Lifel1k3 (Lifelike #1)(26)



This is not my life.

This is not my home.

I am not me.

My brother and my sisters are sitting around me, sprawled on white couches made of a fabric I don’t know. The room is large and heart-shaped, pre-Fall art hung in holographic frames on the walls. The sky outside the window is cloudless, and the tint on the glass makes it seem almost blue.

I’ve never been in this place before.

I’ve been in this place all my life.

My little brother Alex is beating my oldest sister Olivia at chess. Tania is looking at her palmglass. Marie is sitting behind me, gently braiding my long blond hair, and my eyelashes are fluttering against my cheeks like butterflies.

There are no such things as butterflies anymore.
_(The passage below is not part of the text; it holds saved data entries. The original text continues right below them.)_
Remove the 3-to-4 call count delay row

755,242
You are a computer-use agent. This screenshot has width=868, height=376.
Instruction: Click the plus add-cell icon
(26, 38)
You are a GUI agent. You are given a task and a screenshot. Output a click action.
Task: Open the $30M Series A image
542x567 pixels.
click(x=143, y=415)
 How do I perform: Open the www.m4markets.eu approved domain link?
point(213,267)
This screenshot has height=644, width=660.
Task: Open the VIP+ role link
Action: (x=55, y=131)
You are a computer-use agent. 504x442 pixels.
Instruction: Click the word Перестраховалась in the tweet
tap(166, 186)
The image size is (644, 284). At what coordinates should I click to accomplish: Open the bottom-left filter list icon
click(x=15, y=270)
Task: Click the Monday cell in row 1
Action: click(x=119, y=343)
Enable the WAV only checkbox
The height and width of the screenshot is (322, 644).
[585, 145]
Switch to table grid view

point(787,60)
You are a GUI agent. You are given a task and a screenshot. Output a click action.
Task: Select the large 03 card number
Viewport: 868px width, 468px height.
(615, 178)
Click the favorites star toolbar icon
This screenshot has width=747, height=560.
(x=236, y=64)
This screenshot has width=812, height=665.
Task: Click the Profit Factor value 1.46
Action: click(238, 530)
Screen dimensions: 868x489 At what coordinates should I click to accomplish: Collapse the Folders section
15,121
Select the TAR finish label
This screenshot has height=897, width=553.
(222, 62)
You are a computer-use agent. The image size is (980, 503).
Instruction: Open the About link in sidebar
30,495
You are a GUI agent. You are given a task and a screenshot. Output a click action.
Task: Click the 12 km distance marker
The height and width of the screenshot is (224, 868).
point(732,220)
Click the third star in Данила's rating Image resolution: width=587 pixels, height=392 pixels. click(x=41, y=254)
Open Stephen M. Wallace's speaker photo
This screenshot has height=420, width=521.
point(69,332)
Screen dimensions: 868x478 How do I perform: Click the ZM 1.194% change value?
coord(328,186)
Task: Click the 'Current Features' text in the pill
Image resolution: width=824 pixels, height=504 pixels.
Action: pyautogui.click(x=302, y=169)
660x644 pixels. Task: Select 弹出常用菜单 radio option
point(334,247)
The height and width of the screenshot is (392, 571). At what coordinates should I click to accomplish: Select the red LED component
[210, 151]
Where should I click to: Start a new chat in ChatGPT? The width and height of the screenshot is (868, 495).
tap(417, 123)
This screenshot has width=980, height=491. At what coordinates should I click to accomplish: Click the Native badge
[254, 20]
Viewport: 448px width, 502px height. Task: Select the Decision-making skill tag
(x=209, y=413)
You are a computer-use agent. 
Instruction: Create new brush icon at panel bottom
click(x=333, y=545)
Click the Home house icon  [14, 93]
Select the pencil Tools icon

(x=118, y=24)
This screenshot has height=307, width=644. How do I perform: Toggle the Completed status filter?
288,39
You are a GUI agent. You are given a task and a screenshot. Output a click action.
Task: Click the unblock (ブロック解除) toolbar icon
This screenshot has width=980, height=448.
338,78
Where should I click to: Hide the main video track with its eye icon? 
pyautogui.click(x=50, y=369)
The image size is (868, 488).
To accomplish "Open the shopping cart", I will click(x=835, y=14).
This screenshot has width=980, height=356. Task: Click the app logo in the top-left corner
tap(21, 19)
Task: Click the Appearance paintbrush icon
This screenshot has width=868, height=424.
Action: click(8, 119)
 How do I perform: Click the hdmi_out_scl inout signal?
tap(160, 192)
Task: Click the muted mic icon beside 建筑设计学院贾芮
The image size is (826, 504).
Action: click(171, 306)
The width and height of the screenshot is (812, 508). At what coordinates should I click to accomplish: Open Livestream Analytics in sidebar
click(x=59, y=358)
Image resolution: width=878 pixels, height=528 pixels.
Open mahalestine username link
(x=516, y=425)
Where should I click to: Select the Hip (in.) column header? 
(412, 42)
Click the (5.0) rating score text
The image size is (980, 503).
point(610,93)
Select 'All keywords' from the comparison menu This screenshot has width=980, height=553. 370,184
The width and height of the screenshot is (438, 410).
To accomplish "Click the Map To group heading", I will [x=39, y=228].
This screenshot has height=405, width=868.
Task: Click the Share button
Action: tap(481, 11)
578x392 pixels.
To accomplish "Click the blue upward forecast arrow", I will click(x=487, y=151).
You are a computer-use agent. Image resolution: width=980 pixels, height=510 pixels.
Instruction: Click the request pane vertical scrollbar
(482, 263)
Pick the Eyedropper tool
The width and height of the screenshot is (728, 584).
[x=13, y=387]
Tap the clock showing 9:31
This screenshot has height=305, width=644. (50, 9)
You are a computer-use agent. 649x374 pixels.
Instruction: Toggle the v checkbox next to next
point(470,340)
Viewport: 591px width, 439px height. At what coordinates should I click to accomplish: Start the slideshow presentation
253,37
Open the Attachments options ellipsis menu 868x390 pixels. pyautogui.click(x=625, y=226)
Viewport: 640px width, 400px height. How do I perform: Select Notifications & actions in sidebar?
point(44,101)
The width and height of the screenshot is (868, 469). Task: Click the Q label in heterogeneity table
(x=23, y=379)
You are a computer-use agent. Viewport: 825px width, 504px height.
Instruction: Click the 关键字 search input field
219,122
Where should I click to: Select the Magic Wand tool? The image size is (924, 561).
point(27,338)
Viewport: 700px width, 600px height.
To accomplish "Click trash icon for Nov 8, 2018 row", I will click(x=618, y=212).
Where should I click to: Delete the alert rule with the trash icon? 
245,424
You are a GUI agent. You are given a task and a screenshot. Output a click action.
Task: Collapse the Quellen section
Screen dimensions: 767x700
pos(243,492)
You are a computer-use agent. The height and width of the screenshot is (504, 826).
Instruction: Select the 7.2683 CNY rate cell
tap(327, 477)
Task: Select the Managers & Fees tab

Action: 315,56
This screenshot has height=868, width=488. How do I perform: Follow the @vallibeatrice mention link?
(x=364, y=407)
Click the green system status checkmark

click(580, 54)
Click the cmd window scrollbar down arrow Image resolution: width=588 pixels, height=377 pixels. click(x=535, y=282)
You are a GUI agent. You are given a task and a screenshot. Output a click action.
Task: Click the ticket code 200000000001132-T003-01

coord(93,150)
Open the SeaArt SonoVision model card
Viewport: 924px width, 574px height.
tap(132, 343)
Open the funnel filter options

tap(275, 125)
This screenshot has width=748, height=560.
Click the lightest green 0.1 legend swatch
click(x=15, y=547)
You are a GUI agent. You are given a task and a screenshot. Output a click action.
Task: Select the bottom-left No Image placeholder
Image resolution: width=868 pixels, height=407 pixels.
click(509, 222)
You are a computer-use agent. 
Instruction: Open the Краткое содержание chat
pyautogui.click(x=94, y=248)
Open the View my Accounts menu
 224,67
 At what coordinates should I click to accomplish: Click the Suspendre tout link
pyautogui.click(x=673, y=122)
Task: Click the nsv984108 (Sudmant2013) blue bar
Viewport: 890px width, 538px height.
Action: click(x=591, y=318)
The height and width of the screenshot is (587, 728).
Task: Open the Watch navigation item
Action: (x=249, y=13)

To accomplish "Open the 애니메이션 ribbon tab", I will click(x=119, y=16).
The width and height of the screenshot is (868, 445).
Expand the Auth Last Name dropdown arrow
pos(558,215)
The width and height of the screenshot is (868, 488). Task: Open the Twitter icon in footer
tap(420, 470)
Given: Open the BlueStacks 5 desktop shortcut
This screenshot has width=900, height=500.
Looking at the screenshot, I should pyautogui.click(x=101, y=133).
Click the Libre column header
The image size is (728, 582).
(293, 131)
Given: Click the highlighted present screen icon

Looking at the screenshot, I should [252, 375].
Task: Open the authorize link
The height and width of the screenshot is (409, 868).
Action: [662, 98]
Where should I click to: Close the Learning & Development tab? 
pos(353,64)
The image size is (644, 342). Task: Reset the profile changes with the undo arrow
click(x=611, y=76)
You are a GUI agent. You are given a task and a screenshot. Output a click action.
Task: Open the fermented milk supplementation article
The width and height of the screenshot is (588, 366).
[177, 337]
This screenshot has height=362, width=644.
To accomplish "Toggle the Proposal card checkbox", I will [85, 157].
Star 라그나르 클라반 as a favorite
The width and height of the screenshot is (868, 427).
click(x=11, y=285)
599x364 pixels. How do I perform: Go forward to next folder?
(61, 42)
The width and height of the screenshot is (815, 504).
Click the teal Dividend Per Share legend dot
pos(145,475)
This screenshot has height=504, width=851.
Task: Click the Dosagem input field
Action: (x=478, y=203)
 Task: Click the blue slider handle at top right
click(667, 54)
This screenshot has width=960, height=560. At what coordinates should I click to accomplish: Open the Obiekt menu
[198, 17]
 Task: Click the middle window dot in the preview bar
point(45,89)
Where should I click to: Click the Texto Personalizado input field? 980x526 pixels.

Music is playing through the walls, the notes tingling on my skin. But slowly the sonata fades away, replaced by a voice that comes from all around us. A figure appears on an empty plinth, translucent and carved of light. It looks like an angel, beautiful and feminine, the long ribbons of its wings flowing like fabric in an imaginary breeze.

“Children. Your father is on his way to speak to you.”

That sets us moving, standing and smoothing down our clean white clothes. I share a smile with Alex and he beams back at me. Olivia puts her arm around my shoulder, and I squeeze Marie’s hand. It seems so long since Father has come to see us. I remember he’s been busy with his Work. That I miss him terribly.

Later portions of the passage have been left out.